### Exercise
Whenever the word "price" appears on a line of the material below, that line is counted; state the total alone.

### Exercise data
....................
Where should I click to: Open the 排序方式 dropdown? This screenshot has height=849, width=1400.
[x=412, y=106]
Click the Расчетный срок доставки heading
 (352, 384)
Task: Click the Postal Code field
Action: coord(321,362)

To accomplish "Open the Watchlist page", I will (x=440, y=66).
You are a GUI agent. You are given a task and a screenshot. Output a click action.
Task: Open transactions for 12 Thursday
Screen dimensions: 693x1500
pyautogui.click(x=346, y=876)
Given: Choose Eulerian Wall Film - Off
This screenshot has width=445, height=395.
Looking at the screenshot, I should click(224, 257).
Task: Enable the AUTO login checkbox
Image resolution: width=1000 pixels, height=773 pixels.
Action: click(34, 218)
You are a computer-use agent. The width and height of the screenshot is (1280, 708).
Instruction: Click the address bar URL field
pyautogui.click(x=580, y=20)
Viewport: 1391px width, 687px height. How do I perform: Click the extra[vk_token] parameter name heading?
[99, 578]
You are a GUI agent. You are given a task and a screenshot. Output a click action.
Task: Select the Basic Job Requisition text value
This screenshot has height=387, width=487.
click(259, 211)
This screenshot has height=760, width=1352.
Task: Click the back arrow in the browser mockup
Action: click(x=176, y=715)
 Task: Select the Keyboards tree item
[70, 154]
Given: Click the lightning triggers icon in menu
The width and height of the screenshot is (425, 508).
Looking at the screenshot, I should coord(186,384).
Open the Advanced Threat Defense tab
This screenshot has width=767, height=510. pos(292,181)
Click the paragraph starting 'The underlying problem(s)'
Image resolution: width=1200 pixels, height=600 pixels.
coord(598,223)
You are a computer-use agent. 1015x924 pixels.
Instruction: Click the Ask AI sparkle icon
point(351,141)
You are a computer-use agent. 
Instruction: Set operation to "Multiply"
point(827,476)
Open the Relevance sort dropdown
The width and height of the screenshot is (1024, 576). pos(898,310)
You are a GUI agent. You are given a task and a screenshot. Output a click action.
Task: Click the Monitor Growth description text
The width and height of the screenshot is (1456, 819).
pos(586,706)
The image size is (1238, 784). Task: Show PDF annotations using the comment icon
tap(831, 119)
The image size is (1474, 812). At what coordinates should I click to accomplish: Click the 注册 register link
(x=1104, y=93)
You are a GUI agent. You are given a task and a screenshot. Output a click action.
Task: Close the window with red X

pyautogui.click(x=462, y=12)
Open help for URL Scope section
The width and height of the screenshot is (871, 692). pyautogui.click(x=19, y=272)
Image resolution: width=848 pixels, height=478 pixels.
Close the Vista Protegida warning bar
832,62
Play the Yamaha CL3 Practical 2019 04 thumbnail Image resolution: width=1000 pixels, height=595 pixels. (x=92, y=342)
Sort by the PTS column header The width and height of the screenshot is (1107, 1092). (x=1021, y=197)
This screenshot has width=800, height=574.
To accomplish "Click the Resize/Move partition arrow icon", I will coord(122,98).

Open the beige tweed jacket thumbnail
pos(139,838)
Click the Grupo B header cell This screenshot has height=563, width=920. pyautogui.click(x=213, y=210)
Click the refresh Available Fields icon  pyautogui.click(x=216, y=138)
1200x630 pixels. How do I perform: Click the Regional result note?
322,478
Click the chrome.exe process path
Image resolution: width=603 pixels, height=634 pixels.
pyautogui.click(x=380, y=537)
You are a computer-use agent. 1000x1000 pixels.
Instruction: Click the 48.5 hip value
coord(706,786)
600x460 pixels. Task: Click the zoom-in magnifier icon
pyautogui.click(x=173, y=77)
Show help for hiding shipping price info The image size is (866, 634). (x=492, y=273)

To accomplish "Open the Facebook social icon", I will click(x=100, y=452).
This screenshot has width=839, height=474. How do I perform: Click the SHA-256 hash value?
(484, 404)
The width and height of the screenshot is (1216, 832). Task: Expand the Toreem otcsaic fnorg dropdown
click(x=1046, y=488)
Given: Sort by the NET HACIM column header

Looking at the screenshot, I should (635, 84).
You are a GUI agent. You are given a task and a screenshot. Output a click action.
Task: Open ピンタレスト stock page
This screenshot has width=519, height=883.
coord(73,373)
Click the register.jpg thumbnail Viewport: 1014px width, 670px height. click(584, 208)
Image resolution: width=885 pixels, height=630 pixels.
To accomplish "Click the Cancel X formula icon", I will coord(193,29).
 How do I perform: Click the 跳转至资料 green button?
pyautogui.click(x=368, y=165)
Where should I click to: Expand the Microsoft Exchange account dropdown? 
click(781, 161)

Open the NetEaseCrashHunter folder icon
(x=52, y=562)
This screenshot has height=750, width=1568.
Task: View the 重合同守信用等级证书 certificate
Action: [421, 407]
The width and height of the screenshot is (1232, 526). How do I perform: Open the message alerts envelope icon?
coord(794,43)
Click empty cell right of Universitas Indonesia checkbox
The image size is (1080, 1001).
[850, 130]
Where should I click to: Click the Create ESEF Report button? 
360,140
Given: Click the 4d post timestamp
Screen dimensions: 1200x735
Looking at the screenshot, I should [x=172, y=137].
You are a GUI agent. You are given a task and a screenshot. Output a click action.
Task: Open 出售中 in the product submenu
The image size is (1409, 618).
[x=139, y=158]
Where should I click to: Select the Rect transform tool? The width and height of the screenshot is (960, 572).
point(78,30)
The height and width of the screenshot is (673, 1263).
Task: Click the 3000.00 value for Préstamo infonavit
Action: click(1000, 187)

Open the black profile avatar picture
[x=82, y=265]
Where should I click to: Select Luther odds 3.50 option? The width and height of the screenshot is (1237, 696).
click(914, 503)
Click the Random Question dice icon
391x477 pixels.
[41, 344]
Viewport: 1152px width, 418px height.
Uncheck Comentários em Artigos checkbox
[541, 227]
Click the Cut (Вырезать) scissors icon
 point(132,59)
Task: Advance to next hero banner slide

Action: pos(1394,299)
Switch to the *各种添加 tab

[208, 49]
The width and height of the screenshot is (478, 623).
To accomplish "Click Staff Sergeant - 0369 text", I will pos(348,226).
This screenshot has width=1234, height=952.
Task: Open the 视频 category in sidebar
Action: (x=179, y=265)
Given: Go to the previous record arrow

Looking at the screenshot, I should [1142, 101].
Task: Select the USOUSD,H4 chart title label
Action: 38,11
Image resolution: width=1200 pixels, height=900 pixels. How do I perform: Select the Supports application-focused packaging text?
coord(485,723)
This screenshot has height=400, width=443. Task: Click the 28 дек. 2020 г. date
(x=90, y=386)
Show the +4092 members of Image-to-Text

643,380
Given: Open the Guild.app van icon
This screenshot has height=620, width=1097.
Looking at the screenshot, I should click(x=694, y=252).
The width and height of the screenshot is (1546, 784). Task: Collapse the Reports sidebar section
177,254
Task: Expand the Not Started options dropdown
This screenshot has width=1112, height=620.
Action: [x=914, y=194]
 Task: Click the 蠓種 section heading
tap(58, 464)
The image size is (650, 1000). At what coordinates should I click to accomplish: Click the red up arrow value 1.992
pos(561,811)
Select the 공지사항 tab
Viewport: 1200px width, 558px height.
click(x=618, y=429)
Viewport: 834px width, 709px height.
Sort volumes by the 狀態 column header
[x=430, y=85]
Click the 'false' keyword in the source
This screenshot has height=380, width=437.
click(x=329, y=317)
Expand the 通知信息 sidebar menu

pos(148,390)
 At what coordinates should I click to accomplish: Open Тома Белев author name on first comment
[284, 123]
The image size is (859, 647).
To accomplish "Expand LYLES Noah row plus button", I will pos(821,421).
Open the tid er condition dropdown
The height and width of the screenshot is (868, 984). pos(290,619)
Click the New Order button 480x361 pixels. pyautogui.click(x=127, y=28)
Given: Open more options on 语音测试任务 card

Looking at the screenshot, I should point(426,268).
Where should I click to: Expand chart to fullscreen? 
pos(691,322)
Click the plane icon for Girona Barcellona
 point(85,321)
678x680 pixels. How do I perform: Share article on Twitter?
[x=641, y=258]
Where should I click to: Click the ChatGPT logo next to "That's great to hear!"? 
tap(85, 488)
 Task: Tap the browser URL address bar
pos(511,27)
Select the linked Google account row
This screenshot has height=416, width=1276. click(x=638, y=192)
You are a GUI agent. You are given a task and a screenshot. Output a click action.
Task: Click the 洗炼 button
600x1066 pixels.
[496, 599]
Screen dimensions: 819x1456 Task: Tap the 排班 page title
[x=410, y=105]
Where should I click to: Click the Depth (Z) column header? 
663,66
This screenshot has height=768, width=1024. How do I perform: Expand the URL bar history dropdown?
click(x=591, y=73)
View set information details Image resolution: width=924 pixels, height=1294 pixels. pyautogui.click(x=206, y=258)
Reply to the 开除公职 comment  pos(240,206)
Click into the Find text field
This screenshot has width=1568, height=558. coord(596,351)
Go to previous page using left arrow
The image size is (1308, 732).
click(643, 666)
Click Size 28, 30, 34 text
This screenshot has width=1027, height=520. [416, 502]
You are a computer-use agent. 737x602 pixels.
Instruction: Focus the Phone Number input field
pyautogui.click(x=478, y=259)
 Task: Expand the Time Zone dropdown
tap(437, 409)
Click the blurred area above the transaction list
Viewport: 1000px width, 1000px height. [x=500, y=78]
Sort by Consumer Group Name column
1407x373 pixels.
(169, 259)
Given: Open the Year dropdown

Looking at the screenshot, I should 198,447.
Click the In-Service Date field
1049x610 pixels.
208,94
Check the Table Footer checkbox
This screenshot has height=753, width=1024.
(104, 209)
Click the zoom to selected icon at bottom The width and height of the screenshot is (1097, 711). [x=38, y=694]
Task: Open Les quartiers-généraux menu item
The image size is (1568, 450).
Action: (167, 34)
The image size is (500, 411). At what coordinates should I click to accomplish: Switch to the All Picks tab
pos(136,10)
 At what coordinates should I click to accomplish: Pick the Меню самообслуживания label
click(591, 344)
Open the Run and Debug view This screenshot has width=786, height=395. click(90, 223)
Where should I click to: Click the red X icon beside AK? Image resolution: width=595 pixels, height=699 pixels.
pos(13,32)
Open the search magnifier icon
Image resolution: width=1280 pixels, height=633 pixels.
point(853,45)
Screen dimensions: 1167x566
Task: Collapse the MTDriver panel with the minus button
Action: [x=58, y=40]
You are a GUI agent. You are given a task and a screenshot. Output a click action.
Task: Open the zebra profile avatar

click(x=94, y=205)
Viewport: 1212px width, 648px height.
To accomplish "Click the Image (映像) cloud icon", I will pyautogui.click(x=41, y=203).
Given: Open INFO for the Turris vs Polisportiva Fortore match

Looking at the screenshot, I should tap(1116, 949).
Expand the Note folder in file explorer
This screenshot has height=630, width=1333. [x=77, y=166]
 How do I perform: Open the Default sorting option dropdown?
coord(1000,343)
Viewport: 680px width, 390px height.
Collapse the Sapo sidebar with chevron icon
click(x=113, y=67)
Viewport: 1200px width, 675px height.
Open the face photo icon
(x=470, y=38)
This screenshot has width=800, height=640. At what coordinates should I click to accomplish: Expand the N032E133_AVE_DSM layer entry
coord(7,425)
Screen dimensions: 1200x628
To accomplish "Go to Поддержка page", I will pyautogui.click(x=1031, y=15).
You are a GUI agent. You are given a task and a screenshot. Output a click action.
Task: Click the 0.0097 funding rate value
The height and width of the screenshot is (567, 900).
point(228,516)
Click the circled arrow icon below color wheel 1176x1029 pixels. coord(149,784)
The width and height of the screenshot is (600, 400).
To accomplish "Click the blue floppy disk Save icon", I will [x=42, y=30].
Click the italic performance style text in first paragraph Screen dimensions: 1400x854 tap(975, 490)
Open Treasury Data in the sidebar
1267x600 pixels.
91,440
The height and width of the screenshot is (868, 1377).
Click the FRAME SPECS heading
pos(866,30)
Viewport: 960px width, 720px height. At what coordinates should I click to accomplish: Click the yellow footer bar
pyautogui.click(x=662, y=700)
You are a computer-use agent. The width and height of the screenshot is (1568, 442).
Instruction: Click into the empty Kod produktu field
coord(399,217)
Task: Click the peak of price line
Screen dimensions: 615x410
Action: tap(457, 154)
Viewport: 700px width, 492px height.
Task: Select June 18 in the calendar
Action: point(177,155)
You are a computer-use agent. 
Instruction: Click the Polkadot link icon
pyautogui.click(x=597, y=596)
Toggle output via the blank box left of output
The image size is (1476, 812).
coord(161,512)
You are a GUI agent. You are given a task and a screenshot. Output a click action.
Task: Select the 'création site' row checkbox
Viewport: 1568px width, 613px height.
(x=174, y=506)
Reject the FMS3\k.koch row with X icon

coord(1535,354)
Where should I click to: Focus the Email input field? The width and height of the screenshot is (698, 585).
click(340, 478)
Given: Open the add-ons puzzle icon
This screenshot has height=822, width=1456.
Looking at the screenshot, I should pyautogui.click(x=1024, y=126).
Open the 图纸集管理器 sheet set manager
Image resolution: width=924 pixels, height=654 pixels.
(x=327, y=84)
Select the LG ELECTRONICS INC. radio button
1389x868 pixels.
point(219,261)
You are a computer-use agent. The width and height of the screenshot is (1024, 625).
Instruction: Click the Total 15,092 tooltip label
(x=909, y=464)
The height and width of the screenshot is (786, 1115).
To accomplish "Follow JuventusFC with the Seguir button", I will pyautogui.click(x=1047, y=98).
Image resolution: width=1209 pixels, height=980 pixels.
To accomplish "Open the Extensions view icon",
....................
### Finished exercise
2